- _PROBLEM 1_
Answer these questions from the forum thread about careless boaters, one answer per line, marked like the questions:
(a) On which river did inawe take the family on an outing?
(b) How many cabins were on the lake in northern Canada that JerryB describes?
(c) What was inawe's friend ticketed for?

- _EXTRACT_

◇ ◇ ◇ ◇ ◇

# Crazy Boaters



## inawe (May 24, 2003)

Took the family on an outting yesterday on the Mattaponi say 4 miles bfore ya get to WestPoint    lol between almost gettn run over by boats and jet ski,s :--| to make light of thing,s we caught some cats ten or so , and left . What the hell is wrong with this picture  people come right up to your boat and say catching anything  you gotta laugh becaause that,s anuff to make a preacher cuss


----------



## Dixie719 (May 12, 2003)

I can only imagine how bad it was out there all weekend! Just be glad one of dem fools didn't hit ya by accident!


----------



## JerryB (May 15, 2003)

Man, i hear ya,

last year i was 1400 miles form home in northern canada on a 20 mile long lake with 8 cabins on it. we were anchored up jigging walleyes to beat the band and a guy pulls up 20 feet away and starts fishing!!!

seriously pissed me off. granted we were not on a secrect spot or anything, its one of the spots tha camp owner gives out, but still. 

this same guy ran between us and an island at wide open throttle when we were fishing minnows and were parked about 75 feet from the island. 

the only good news is the camp owner told me last week that that guy is never coming back. 

be careful out there when its busy, wear your PFD!!!!

cheers
jerry


----------



## inawe (May 24, 2003)

*gotcha*

 A friend told me tonite he got a ticket for not having his throwable on board yesterday  everything else checked out fine ,, shame they cant give tickets to **&&^@### that dont know how to operate a boat on the waters


----------



## rattler (Jul 3, 2004)

some people don't know the difference between a boat and a car...been on the roads lately?...sorry they had no courtesy...


----------

◇ ◇ ◇ ◇ ◇

- _RECORD EXTRACTS_
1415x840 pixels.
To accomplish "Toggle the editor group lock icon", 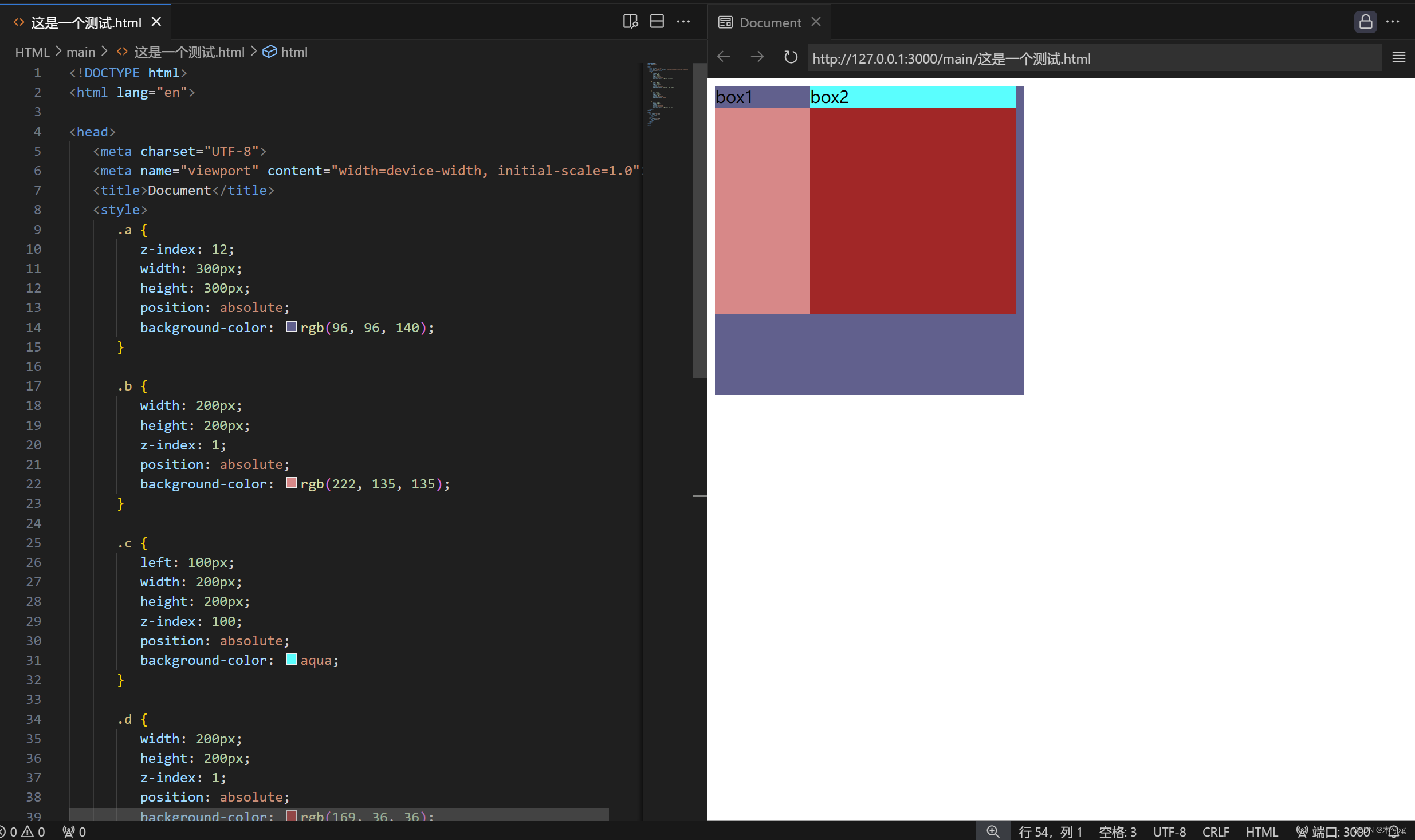I will click(1365, 22).
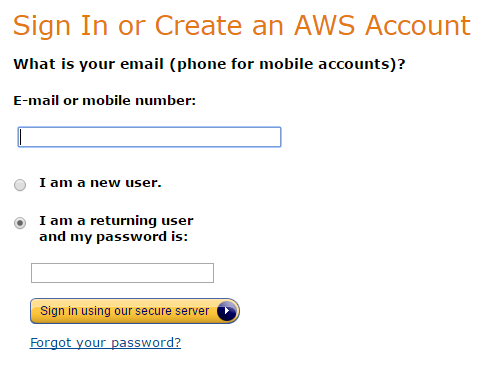This screenshot has height=370, width=477.
Task: Click the "and my password is:" text line
Action: pyautogui.click(x=114, y=237)
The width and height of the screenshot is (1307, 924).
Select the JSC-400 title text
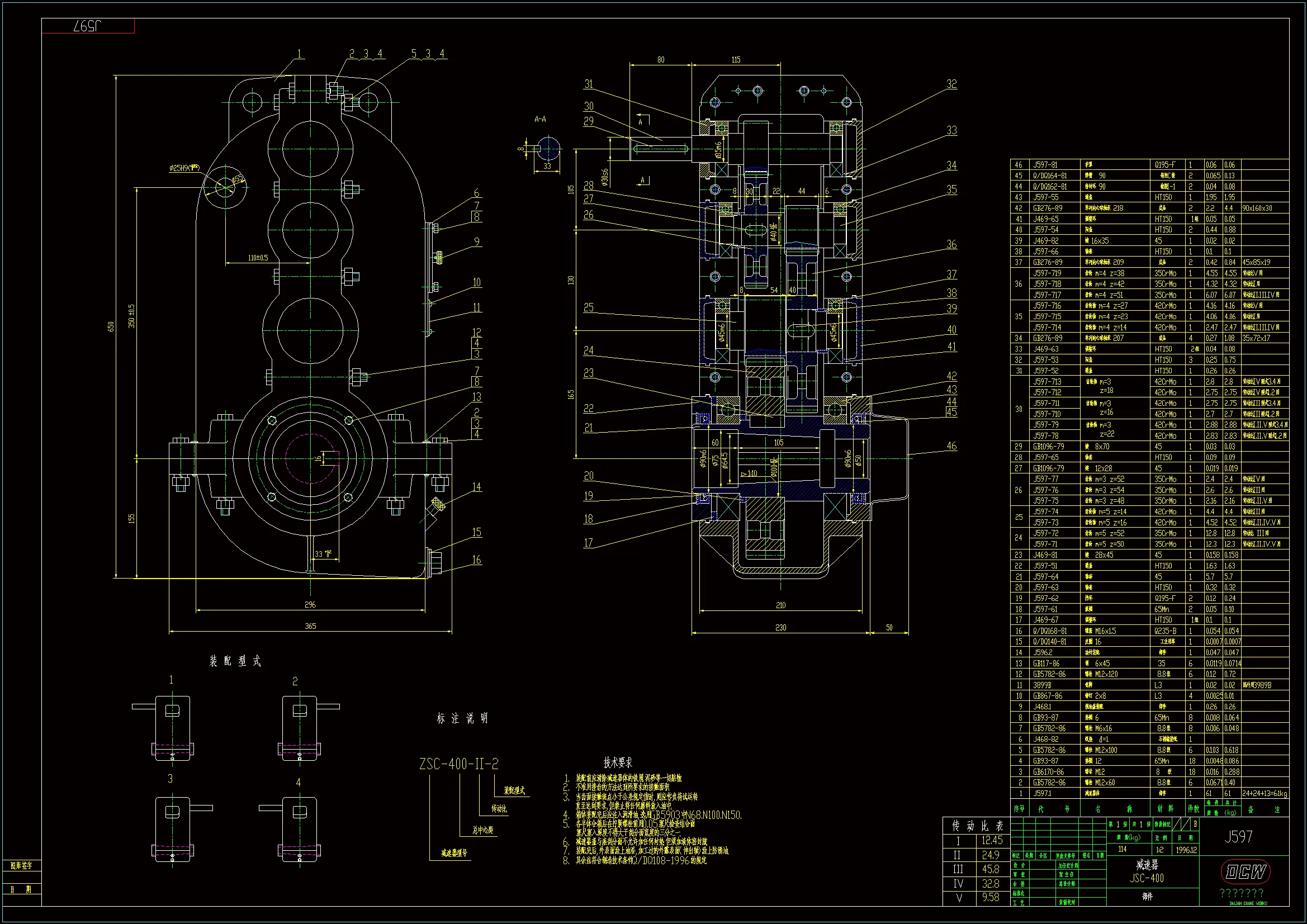(1147, 878)
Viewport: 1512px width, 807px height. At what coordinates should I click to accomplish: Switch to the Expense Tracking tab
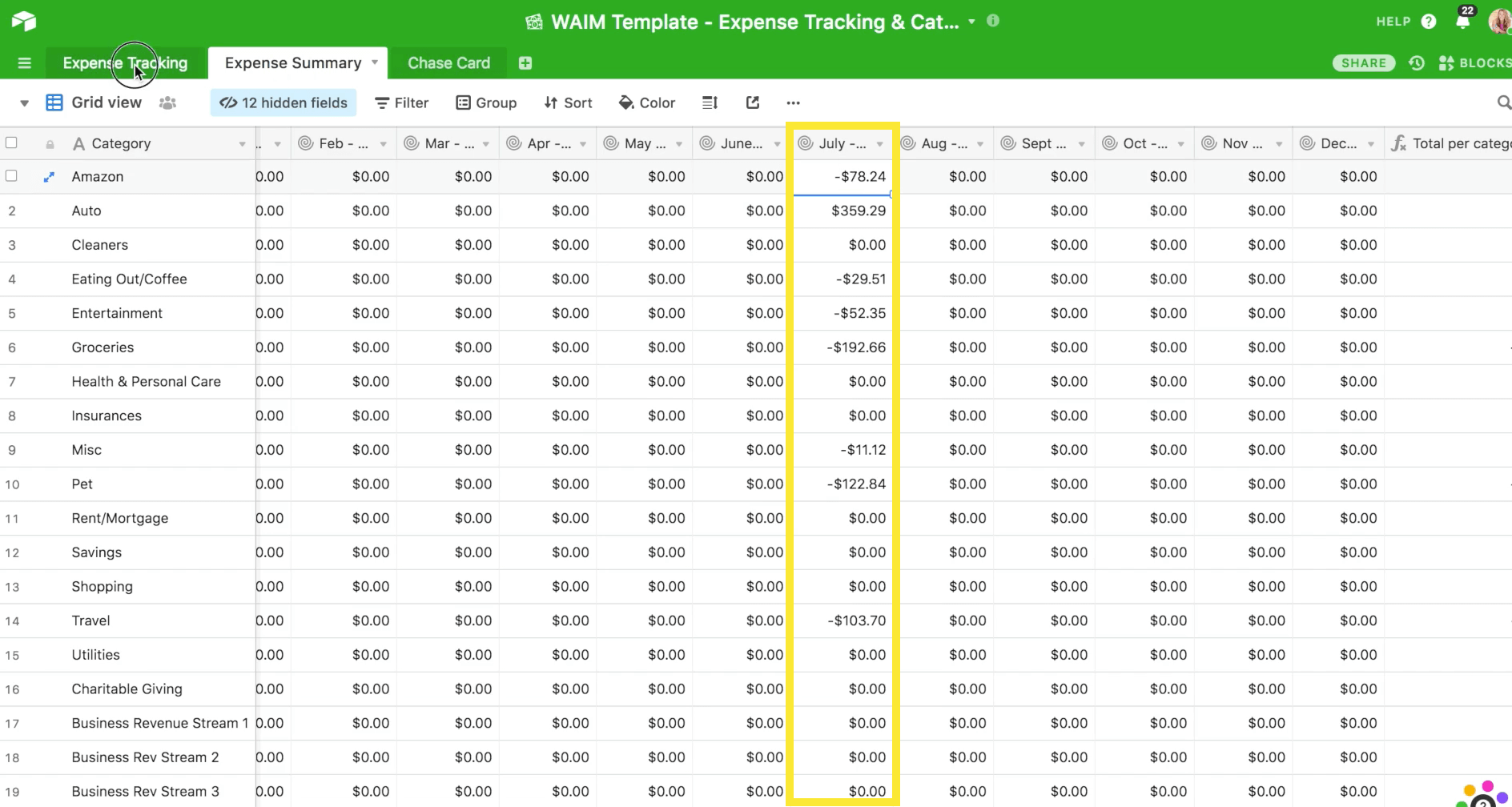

◇ ◇ ◇ ◇ ◇

- _PROBLEM 2_
Reproduce the listing from the line that contains "The width and" through the end of the listing, inclusive, with its requests. Multiply every coordinate in the answers by 0.6 and round to whole numbers, with halves rounded up, and leave out the pictures.

- _TASK RESPONSE 1_
(a) The Mattaponi
(b) Eight
(c) Not having his throwable on board

- _TASK RESPONSE 2_
The width and height of the screenshot is (1307, 924).
Select the JSC-400 title text
(688, 527)
Viewport: 1512px width, 807px height. At what coordinates should I click to accomplish: Switch to the Expense Tracking tab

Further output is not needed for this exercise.